Oczywiście dojrzałe kobiety też chcą imprezować, wyjeżdżać i realizować swoje plany jednak im jest dużo łatwiej. Mają pieniądze.
Jednak z biologicznego punktu widzenia, późna ciąża jest już ciążą wysokiego ryzyka. Po magicznej 30-tce wzrasta ryzyko chorób genetycznych płodu, poronienia i komplikacji przy porodzie ( zazwyczaj przy pierwszym dziecku ). Nie wspominając, że trudniej zajść w ciążę.
Jednak jest coś, co jest naprawdę pożądane wśród wszystkich matek. Wolny czas dla siebie, czas na doskonalenie swoich umiejętności, upiększanie się. Czas na "ja i tylko ja", a nie na "ja... no i Franek i Artur". Mają wolną wolę, nie są ograniczone posiadaniem dziecka.
Wcale nie dziwię się tym, które decydują się odłożyć macierzyństwo. Każda z nas ma prawo do własnych decyzji i do tego, aby odraczać macierzyństwo na tyle, na ile będziemy pewne, że wszystko czego w życiu chciałyśmy, zostało osiągnięte.
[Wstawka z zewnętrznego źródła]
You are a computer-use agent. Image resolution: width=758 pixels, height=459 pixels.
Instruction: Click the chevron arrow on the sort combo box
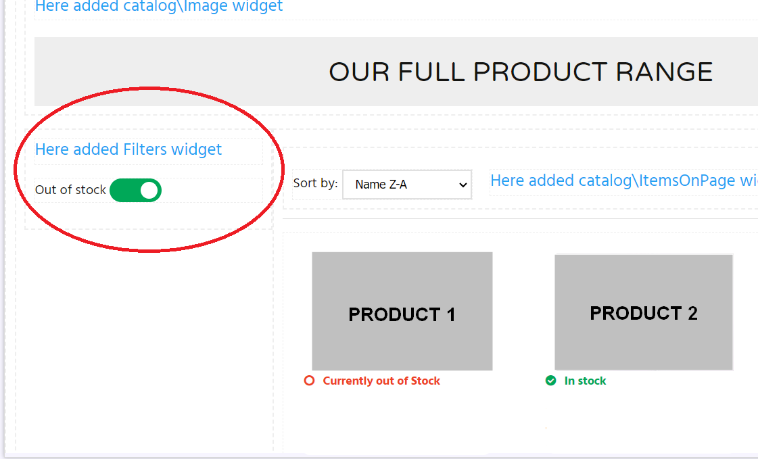coord(463,185)
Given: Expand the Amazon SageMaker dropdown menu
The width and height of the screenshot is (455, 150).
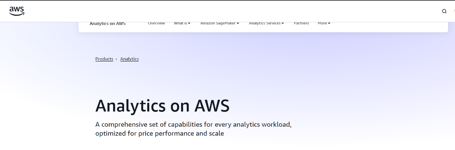Looking at the screenshot, I should 218,23.
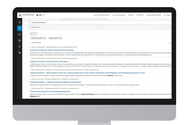187x125 pixels.
Task: Expand the collapsed side panel with chevrons
Action: coord(25,20)
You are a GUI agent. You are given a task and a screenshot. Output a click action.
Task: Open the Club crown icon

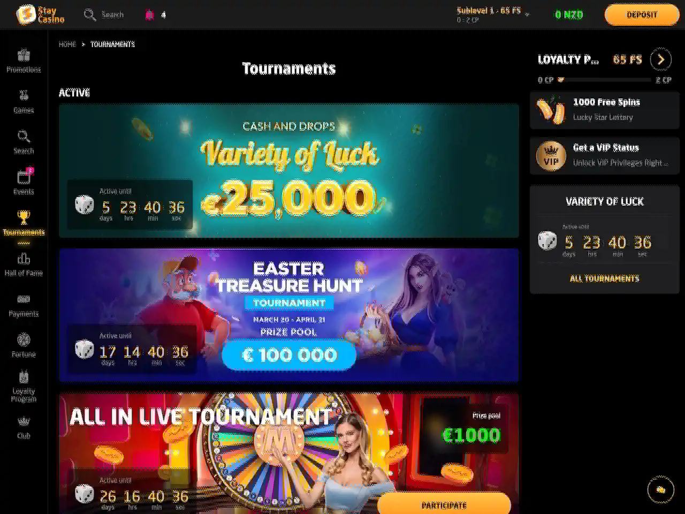(24, 421)
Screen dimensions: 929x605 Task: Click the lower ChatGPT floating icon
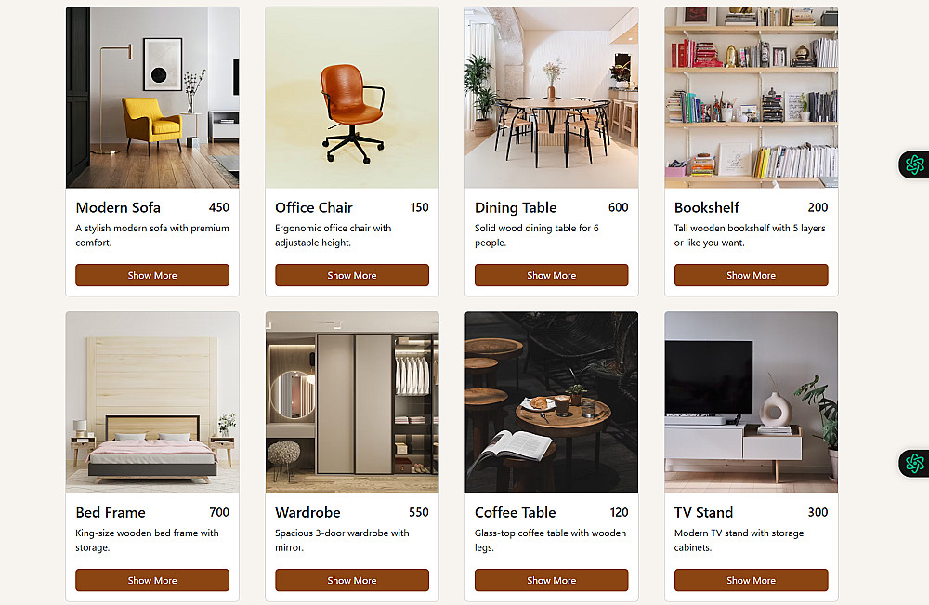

Tak, jak mówiła moja mama, po urodzenia mojego brata (miała wtedy 38 lat), że teraz nie musi się o nic martwić. Może skupić się na Antosiu i nie zasuwa jak mały samochodzik, żeby móc zapłacić za rachunki i wykarmić dziecko. Skupiła się na wychowaniu syna i była z nim w domu przez 3 lata... ze mną cztery miesiące (tyle trwał urlop macierzyński).
Tak więc są za i przeciw późnego macierzyństwa, tak samo jest w przypadku młodych matek. Tak naprawdę nie ma odpowiedniego wieku na rodzenie dzieci. Amen.